▶ _Source text_:
● ● ●

The contradictory results are a reflection of more agility among private firms, against a deteriorating global economic backdrop, analysts said.
The official Purchasing Managers’ Index, a comprehensive gauge of manufacturing activities across the country, scaled back to 50.4 in October from 51.2 a month earlier, said the China Federation of Logistics and Purchasing.
The reading came in as the lowest since February 2009 but was still higher than 50 – a threshold pointing to expanding activities.
“A weaker-than-expected official PMI was driven low by new orders and new export orders and the employment index,” said Chang Jian, an economist at Barclays Capital. “Further deterioration in external demand could push the official PMI below 50 in the coming months.”
In contrast, the HSBC China Manufacturing Purchasing Managers’ Index rose at its fastest pace since May and settled at 51 – up from September’s 49.9 and reversing a downward trend.
While the official PMI, which is weighted towards big domestic companies, the HSBC survey is slanted more towards privately-owned and export-oriented firms.

● ● ●

▶ _Dataset content_:
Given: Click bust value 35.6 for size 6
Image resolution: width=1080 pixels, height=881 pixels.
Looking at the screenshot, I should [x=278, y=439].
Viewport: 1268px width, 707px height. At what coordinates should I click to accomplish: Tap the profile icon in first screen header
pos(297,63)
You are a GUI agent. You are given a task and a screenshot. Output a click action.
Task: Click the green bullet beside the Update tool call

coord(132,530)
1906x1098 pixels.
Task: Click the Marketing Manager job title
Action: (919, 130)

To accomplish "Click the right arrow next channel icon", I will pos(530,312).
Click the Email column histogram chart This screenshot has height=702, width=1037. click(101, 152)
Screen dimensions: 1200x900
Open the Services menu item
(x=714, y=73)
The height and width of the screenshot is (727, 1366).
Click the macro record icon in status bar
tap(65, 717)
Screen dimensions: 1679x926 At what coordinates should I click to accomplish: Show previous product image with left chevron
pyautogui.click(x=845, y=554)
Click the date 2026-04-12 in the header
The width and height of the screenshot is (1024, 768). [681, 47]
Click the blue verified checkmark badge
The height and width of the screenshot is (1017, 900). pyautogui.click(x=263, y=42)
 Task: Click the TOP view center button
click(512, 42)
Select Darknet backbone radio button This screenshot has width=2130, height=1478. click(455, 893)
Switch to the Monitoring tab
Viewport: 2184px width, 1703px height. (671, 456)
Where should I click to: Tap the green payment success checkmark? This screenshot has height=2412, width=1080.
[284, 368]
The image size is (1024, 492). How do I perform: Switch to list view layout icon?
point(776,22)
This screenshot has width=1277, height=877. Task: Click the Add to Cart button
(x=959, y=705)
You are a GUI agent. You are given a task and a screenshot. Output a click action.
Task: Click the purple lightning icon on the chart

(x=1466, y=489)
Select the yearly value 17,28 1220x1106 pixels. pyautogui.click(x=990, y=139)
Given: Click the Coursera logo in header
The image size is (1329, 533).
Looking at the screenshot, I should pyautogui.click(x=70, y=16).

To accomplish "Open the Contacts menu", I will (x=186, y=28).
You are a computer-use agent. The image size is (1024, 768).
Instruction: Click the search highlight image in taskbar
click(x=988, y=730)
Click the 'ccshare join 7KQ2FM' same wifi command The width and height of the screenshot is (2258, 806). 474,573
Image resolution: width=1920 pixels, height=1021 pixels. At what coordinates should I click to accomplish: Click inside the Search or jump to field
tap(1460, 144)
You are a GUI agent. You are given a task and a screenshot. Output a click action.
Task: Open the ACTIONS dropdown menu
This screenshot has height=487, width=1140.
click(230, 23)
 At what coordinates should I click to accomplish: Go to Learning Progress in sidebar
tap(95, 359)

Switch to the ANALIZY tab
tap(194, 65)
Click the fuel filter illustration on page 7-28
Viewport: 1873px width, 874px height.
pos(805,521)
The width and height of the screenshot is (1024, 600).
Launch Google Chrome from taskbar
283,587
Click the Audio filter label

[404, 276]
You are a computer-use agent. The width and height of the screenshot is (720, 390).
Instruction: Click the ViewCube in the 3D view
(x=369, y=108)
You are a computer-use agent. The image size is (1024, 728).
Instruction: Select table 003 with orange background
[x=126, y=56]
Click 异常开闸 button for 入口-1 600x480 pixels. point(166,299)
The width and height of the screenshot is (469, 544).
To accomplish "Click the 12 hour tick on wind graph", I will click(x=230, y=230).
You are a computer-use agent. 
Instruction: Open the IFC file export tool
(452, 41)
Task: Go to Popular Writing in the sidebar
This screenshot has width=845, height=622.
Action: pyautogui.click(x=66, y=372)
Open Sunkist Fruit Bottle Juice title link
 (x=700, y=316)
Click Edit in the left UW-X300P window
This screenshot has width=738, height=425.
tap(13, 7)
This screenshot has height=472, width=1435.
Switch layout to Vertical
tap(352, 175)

● ● ●

▶ _Do this_: Continue the news piece on China's two October manufacturing PMI readings, picking up after its final sentence.

▶ _Task result_:
“The HSBC PMI confirms the notable improvement in China’s manufacturing activities driven by new business,” said Qu Hongbin, chief economist for China at HSBC.
Zhou Hao, an economist at Australia and New Zealand Banking Group Ltd, said while conditions among private factories improved, China’s manufacturing as a whole called for policy adjustment supportive of industrial growth. “The sharp moderation of the official PMI suggests the urgency of fine-tuning,” Zhou said.
He said the most likely measure will be required reserve ratio cuts for small and medium-sized banks, ease liquidity pressure.
Premier Wen Jiabao said last week that China should fine-tune macroeconomic policies and maintain reasonable credit growth to sustain economic expansion.
It indicated the authorities may temporarily stop further tightening and balance liquidity for smaller firms.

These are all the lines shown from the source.